Medienheld:innen auf der Flucht vor der Steuer

Influencer:innen zwischen Finanzamt und Briefkastenfirma im globalen Süden

Berichte & Reportagen

“300-Millionen-Euro-Steuerbetrug”: Titelzeilen wie diese blitzten Mitte Juli in den deutschsprachigen Medien auf. Sie warfen damit ein Schlaglicht auf einen Aspekt von Influencer:innen, der oft zu wenig beachtet wird, wenn von den neuen Traumberufen vieler Jugendlicher in den Sozialen Medien die Rede ist. Die digitale Welt ist nicht selten scheinbar derart abgekoppelt vom gewöhnlichen Alltag, dass das Bewusstsein über die Verpflichtungen gegenüber Finanzamt & Co. manchmal abgehängt wird.

Im Konkreten ging es um rund 6.000 Datensätze, die eine eigene Task Force des Landesamtes zur Bekämpfung der Finanzkriminalität des deutschen Bundeslandes Nordrhein-Westfalen derzeit auswertet (nähere Infos unter diesem Link). Vorgegangen werden soll dabei vor allem gegen Influencer:innen, die Steuerbetrug bzw. -hinterziehung im großen, fast schon professionellen Stil betreiben. Das Gesamtvolumen des vermuteten Schadens belief sich auf eben insgesamt rund 300 Millionen Euro, wobei der Zeitraum der Vorfälle unklar blieb.

„Im Fokus unseres Influencer-Teams stehen ausdrücklich nicht junge Menschen, die ein paar Follower gesammelt und ein paar Cremes oder Kleider beworben haben. Das LBF NRW hat auch auf den sozialen Netzwerken die großen Fische im Visier. Was in der Bevölkerung kaum bekannt ist: Es gibt bei den großen Social-Media-Profilen Akteurinnen und Akteure, die mit hoher krimineller Energie jegliche Steuerverpflichtung zu umgehen versuchen", hieß es dabei in einer Stellungnahme.

"Fin" erklärt die Steuerpflicht für Influencer:innen

Mit diesen Meldungen einher ging in Deutschland auch eine breit angelegte Informationskampagne, die auf geltende Gesetze stärker hinweisen sollte. Denn gerade von Influencer:innen wird gerne übersehen, dass auch für Sachleistungen (wie etwa Reisen, Hotelübernachtungen, kostenlose Produkte, Gutscheine gegen Erwähnung im produzierten Content) unter gewissen Umständen eine Verpflichtung zur Versteuerung anfallen kann.

Sehr kompakt setzt sich dabei folgender YouTube-Clip der Cartoon-Figur “Fin” mit der Thematik auseinander:

Der "Wilde Westen" der Sozialen Medien

Neben dem Vorgehen gegen gewerbsmäßigen Betrug geht es damit also auch um die Schaffung von mehr Bewusstsein in einem (relativ) neuen Geschäftsbereich, der sehr oft auch von sehr jungen Menschen angestrebt und betrieben wird. Im Gespräch mit der deutschen “Welt” bezeichnet eine Steuer-Expertin den Influencer:innen-Sektor in der Vergangenheit etwa als “Wilden Westen” aus steuerlicher Sicht, in dem wenig Gesetze zu gelten schienen.

Datenauszug>
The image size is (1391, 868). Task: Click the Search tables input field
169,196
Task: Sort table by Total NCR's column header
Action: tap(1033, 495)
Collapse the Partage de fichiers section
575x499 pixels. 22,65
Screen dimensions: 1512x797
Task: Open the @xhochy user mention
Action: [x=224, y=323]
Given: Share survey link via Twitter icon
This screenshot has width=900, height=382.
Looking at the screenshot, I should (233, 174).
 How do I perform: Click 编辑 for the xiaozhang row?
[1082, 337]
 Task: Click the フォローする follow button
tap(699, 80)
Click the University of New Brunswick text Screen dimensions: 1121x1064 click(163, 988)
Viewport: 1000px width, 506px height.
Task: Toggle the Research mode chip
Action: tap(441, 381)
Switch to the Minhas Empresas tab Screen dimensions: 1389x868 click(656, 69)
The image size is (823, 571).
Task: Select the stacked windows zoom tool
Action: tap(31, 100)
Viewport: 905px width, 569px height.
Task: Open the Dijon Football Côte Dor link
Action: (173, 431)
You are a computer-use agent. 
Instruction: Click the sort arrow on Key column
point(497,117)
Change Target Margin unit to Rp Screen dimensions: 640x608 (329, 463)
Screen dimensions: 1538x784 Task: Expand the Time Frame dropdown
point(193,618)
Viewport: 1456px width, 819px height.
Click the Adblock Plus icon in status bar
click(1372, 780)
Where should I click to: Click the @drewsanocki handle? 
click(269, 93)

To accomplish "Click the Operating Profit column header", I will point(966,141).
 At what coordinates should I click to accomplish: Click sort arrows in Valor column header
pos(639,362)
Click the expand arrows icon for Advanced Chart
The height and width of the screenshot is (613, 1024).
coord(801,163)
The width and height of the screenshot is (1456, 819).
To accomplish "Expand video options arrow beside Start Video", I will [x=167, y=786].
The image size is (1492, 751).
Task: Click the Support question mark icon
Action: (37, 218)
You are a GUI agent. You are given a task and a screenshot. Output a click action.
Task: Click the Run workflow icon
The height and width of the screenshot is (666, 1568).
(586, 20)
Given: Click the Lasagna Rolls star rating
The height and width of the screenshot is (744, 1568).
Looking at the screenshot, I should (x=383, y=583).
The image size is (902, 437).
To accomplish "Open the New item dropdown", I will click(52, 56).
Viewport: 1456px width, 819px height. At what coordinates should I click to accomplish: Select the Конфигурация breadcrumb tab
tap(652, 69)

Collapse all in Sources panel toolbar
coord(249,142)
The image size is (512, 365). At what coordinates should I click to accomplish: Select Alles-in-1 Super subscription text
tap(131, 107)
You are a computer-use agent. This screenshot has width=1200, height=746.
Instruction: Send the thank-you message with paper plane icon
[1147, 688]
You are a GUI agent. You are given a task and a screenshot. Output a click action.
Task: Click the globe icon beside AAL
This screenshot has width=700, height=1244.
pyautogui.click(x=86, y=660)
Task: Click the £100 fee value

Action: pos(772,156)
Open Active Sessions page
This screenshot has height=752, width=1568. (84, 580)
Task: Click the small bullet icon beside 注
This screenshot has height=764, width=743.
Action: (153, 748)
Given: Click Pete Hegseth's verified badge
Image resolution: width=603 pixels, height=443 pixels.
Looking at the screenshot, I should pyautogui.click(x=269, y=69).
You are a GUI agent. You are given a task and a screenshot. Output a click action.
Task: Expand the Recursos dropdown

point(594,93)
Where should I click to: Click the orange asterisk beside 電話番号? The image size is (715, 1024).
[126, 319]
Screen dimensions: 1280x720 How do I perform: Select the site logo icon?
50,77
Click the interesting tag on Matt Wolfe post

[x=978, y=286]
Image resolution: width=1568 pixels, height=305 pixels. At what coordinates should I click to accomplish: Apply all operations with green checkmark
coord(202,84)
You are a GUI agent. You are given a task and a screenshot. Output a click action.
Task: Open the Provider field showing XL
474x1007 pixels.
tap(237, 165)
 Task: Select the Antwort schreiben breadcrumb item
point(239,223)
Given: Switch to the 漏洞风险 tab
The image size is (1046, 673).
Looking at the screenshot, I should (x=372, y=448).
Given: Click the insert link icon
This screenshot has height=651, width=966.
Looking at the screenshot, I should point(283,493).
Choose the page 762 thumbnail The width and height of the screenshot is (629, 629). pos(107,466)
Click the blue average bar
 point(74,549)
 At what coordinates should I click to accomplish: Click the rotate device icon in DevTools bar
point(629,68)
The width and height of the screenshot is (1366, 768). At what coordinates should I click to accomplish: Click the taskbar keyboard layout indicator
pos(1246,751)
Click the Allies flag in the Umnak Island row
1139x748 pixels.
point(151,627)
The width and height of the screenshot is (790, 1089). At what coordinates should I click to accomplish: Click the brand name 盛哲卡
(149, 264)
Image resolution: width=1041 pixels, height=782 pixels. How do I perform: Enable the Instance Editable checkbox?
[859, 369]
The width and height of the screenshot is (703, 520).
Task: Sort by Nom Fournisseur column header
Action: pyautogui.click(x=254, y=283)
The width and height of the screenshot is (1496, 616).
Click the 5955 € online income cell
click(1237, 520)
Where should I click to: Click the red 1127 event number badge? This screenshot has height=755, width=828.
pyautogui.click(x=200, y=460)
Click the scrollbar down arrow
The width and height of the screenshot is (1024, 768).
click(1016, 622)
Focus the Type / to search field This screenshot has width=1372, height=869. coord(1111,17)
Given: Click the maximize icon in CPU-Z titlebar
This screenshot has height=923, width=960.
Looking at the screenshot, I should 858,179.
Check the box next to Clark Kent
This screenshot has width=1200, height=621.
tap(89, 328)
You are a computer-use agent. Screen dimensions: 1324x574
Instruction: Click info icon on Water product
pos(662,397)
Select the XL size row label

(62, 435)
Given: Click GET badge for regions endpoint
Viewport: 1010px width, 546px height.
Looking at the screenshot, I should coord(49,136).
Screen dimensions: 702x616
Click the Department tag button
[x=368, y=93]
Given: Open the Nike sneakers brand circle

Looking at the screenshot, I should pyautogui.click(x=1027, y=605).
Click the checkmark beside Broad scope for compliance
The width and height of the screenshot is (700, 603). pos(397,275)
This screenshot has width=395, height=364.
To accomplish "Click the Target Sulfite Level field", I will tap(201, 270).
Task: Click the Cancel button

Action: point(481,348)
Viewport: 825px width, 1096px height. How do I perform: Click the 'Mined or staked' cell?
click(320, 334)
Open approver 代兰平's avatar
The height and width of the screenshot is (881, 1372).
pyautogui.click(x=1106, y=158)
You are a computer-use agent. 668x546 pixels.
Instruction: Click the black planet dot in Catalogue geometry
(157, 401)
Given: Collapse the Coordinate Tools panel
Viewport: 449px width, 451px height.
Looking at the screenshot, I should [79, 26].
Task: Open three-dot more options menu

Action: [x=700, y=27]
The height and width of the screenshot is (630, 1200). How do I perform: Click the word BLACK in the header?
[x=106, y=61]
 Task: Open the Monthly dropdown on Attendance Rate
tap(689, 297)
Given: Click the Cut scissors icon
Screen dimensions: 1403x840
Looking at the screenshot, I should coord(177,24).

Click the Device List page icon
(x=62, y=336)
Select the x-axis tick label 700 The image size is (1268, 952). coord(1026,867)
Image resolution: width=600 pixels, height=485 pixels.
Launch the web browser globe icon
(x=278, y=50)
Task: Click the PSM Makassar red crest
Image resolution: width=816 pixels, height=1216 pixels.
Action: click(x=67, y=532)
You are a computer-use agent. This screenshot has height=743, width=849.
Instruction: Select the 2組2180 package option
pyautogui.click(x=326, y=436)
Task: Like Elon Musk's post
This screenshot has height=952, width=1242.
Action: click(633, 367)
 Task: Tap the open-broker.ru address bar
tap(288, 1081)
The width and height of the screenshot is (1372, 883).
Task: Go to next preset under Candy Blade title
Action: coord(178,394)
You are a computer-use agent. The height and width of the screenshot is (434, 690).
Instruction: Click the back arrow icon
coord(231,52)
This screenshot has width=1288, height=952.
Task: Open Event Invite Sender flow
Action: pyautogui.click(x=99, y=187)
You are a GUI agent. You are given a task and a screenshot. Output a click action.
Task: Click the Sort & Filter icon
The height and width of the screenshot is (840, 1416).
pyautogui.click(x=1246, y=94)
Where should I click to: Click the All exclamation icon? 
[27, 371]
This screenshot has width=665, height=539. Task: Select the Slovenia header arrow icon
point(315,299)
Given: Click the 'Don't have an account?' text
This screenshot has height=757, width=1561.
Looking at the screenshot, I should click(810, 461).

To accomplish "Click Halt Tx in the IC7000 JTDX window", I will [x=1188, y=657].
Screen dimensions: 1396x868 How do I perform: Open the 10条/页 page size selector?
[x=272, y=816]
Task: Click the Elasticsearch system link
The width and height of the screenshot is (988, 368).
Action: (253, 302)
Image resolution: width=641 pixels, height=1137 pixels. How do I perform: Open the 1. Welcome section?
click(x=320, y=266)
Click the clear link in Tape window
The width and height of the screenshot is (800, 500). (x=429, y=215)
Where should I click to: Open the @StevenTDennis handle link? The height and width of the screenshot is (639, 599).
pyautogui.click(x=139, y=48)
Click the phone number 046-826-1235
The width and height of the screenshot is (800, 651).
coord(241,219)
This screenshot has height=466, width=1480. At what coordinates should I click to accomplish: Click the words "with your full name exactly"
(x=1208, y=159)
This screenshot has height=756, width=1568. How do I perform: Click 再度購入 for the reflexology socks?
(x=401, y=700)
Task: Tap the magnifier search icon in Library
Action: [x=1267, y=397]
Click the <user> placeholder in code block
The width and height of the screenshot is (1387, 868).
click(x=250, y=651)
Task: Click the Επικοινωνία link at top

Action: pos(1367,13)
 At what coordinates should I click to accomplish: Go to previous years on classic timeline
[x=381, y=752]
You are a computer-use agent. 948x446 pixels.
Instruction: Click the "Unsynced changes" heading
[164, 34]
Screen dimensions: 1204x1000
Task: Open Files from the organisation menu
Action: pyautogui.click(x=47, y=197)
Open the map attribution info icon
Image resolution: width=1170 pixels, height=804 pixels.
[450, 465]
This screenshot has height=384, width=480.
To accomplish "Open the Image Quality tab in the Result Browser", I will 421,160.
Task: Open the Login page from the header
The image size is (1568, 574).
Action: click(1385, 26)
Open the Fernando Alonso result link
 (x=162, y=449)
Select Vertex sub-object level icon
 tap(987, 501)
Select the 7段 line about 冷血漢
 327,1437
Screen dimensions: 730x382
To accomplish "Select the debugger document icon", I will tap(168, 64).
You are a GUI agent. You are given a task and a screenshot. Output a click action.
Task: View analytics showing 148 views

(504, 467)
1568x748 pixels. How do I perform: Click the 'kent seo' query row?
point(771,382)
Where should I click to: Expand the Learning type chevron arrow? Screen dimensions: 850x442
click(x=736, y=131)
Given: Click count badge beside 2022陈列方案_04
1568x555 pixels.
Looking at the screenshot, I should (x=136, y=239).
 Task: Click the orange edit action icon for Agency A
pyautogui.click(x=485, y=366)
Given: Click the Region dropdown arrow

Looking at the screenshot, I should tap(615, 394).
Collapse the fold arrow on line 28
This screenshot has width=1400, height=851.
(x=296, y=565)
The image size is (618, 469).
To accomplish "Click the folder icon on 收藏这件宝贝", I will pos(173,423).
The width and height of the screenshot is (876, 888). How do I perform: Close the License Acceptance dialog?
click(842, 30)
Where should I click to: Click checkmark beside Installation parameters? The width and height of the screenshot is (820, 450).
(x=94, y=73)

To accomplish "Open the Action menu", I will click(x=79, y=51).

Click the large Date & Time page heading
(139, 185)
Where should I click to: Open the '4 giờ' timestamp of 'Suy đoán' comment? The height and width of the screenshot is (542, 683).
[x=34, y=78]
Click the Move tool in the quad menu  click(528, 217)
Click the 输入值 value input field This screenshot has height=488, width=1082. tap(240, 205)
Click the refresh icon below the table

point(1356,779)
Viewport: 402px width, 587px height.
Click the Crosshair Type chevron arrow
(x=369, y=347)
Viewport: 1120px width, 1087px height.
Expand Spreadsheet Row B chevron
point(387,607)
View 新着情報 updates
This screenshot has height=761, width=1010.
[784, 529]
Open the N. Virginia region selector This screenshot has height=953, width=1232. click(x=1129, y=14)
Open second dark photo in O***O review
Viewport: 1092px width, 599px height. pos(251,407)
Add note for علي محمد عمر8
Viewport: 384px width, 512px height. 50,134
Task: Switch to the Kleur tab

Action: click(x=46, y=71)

Aufgabe>
Schreib aus dem Ausgangstext oben das Stück Wort für Wort ab, das mit „Medienheld:innen auf der“ anfängt und mit „manchmal abgehängt wird.“ aufhört.

Lösung>
Medienheld:innen auf der Flucht vor der Steuer

Influencer:innen zwischen Finanzamt und Briefkastenfirma im globalen Süden

Berichte & Reportagen

“300-Millionen-Euro-Steuerbetrug”: Titelzeilen wie diese blitzten Mitte Juli in den deutschsprachigen Medien auf. Sie warfen damit ein Schlaglicht auf einen Aspekt von Influencer:innen, der oft zu wenig beachtet wird, wenn von den neuen Traumberufen vieler Jugendlicher in den Sozialen Medien die Rede ist. Die digitale Welt ist nicht selten scheinbar derart abgekoppelt vom gewöhnlichen Alltag, dass das Bewusstsein über die Verpflichtungen gegenüber Finanzamt & Co. manchmal abgehängt wird.